Look below for lines that hold the string "computer" and copy each one.

■ ■ ■ ■

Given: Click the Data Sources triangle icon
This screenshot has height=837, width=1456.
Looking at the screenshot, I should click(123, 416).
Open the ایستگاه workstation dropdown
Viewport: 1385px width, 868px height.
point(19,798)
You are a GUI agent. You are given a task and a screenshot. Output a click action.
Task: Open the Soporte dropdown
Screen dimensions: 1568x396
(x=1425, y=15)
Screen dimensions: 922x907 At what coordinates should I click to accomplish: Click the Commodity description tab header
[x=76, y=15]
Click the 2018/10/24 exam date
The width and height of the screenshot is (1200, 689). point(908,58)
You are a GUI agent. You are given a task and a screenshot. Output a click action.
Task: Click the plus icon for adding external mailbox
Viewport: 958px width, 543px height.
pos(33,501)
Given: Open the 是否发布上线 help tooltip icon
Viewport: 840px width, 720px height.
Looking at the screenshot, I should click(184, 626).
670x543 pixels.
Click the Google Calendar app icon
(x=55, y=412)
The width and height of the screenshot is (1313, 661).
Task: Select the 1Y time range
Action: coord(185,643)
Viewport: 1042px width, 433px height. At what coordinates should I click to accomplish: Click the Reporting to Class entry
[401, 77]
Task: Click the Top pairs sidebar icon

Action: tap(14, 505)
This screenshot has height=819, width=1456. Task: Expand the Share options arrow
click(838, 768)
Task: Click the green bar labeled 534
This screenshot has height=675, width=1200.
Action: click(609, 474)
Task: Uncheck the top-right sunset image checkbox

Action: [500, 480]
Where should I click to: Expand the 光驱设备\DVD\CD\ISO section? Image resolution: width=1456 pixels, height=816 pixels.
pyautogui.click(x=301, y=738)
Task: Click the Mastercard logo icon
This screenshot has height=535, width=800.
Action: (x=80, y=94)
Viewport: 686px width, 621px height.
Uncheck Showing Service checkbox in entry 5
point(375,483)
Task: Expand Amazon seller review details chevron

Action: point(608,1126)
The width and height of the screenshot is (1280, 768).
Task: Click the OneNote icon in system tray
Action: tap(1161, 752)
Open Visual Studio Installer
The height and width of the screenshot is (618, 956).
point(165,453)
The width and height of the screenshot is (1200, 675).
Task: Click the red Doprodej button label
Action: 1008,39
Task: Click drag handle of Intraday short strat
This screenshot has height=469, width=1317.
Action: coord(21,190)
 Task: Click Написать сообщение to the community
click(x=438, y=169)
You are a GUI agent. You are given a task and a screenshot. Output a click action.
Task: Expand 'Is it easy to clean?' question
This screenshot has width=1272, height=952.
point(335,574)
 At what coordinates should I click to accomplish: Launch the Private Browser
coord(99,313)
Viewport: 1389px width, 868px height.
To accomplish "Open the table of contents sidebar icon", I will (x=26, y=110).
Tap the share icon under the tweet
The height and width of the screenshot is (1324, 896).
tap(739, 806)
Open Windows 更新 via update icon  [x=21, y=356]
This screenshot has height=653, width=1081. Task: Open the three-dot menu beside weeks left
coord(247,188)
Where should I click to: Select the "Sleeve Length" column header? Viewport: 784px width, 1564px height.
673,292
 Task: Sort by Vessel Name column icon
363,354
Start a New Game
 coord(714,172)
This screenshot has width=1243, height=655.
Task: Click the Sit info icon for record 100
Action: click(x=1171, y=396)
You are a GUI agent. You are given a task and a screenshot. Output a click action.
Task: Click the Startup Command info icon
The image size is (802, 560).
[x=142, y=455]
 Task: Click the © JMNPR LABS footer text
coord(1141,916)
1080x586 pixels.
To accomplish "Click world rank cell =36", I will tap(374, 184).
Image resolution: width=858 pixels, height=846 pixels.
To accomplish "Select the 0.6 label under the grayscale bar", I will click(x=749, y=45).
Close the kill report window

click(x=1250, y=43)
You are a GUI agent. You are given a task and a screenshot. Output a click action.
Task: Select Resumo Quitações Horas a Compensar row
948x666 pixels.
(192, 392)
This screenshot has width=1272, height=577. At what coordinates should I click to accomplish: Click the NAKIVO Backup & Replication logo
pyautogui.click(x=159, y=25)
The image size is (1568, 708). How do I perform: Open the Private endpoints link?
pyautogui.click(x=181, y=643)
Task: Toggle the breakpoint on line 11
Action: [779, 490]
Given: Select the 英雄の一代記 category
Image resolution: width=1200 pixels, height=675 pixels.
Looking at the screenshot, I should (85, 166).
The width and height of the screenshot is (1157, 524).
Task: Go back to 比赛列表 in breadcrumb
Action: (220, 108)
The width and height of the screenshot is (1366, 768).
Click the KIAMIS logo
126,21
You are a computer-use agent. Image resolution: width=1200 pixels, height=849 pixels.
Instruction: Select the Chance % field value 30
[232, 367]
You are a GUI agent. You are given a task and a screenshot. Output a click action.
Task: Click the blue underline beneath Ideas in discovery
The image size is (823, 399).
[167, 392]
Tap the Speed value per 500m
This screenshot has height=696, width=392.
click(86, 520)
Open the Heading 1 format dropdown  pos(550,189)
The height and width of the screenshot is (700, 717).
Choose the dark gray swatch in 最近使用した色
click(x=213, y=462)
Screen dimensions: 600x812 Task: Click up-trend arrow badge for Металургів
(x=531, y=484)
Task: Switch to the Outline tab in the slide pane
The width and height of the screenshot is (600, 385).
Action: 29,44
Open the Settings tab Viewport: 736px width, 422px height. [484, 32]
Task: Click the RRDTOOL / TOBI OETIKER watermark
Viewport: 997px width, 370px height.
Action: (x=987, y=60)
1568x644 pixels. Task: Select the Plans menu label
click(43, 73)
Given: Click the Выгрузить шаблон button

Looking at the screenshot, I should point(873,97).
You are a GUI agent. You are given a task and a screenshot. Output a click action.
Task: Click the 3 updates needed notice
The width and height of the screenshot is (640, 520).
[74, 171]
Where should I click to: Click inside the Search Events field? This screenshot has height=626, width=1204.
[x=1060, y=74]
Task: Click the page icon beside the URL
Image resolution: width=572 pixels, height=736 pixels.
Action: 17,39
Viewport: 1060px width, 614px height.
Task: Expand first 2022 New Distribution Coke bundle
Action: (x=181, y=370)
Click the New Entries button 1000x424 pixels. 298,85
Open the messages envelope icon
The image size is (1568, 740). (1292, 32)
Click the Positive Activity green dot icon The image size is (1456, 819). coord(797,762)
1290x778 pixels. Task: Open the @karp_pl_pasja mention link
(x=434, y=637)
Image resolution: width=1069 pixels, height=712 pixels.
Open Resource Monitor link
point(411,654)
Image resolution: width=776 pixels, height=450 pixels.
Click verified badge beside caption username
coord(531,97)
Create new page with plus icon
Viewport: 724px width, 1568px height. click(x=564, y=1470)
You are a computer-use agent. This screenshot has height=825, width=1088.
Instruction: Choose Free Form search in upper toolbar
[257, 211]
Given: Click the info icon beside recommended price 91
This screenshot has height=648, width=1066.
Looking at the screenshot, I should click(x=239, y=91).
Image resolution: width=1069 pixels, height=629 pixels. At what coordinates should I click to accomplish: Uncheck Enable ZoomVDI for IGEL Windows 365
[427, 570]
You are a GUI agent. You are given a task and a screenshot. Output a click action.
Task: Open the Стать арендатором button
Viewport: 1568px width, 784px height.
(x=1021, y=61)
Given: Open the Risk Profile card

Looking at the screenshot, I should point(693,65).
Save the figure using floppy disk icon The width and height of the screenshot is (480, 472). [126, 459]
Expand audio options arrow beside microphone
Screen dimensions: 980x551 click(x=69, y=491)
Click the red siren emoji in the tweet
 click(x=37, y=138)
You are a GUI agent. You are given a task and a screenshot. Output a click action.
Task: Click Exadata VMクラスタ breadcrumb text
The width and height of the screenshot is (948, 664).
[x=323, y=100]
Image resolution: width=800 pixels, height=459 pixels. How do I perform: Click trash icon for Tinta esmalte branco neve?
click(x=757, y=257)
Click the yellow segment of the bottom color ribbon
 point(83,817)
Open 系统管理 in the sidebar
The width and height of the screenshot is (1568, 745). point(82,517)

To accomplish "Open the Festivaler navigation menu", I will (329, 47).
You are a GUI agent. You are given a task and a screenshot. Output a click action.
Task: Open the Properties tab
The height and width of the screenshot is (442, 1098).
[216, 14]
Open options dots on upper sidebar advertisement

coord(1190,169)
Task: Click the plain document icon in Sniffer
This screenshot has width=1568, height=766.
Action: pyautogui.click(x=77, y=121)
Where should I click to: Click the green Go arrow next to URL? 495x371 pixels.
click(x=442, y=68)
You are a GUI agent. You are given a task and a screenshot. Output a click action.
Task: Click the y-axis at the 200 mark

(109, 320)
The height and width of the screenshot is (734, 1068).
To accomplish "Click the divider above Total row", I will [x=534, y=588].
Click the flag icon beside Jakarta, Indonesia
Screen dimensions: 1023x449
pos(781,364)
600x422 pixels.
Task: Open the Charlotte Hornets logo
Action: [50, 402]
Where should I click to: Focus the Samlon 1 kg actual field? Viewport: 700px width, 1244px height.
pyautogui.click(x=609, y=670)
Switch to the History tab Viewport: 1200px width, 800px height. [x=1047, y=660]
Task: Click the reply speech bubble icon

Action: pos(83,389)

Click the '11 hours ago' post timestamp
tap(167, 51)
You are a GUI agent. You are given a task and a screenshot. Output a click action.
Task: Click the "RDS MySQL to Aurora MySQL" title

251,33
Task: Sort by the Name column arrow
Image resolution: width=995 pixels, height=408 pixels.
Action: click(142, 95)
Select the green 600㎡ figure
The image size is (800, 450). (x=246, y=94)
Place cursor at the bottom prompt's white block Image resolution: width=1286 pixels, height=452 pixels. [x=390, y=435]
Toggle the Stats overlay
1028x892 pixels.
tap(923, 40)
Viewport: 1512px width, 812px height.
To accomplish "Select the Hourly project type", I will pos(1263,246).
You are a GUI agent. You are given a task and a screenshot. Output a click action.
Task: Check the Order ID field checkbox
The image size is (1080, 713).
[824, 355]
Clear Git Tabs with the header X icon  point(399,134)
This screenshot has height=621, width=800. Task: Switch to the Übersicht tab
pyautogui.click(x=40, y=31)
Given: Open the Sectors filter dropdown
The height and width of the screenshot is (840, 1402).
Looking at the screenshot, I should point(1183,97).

■ ■ ■ ■

### ANSWER SECTION
You are a computer-use agent. Image resolution: width=1200 pixels, height=849 pixels.
You are a computer-use agent. This screenshot has height=825, width=1088.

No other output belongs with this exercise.